221. The location of the collectors and substations is not known and will be determined as new generation contracts are developed. Both Option 1H and Option 3 will provide the capacity to connect new wind generation on both the northern and southern ends of Buffalo Ridge.
222. The Task Force is concerned that the developers who first obtain financing will dictate the size and location of new wind development. The Task Force wants to work with Xcel to develop protocols for interconnection and infrastructure that will facilitate small scale development.[248]
223. The proposed transmission lines will do little to induce future development in Southwestern Minnesota unless wind generation or other small renewable energy projects are able to access the lines.
C (4). The Socially Beneficial Uses of the Output of the Proposed Facility, or a Suitable Modification, Including Its Uses To Protect or Enhance Environmental Quality.
224. With the exception of the Reinhardts, the parties agree that it is socially beneficial to develop more wind generation. To the extent that the proposed transmission lines will in fact spur additional wind development to 825 MW, and potentially beyond that level, the result will enhance environmental quality. Both Option 1H and Option 3 are likely to spur development of wind generation.
225. There was no evidence in this proceeding of the general social benefit or detriment of increased transmission capacity per se.
D. The Design, Construction , or Operation of the Proposed Facility, or a Suitable Modification, Will Comply with Relevant Policies, Rules, and Regulations of Other State and Federal Agencies and Local Governments.
226. Xcel plans to comply with all relevant policies, rules, and regulations of state and federal agencies and local governments applicable to construction and operation of the proposed transmission lines.[249] There was no evidence that Xcel could not or would not comply.
Public Comment
227. Several members of the public offered comments.

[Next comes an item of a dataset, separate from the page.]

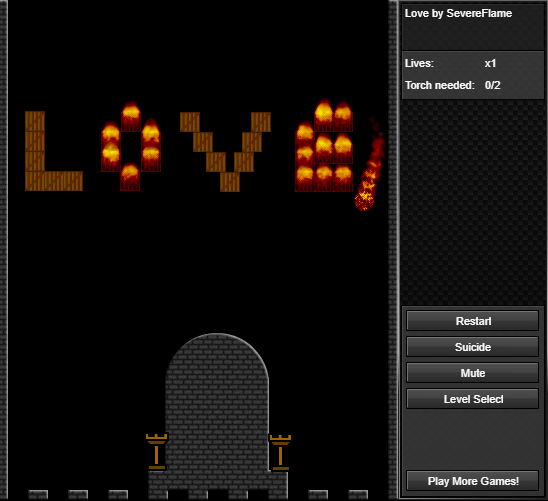Click the bottom block of letter V
The width and height of the screenshot is (548, 501).
click(230, 182)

The persons testifying in southwestern Minnesota were concerned that wind generation develop in a way that would allow individual landowners to own the turbines and share in the economic benefits of ownership. More local ownership would assure that more of the profits of wind generation would remain in the local area.[250]
228. One member of the public was concerned that generation from other forms of renewable energy, such as biomass, would have access to the transmission lines.[251]
229. David Norgaard, Lincoln County Commissioner, requested that Xcel consider increasing the outlet for wind-generated power on the northern portion of Buffalo Ridge by adding a link from Buffalo Ridge to the White substation in South Dakota, where it could link to an existing 345 kV line.[252] Option 1H was developed partly in response to this comment.[253]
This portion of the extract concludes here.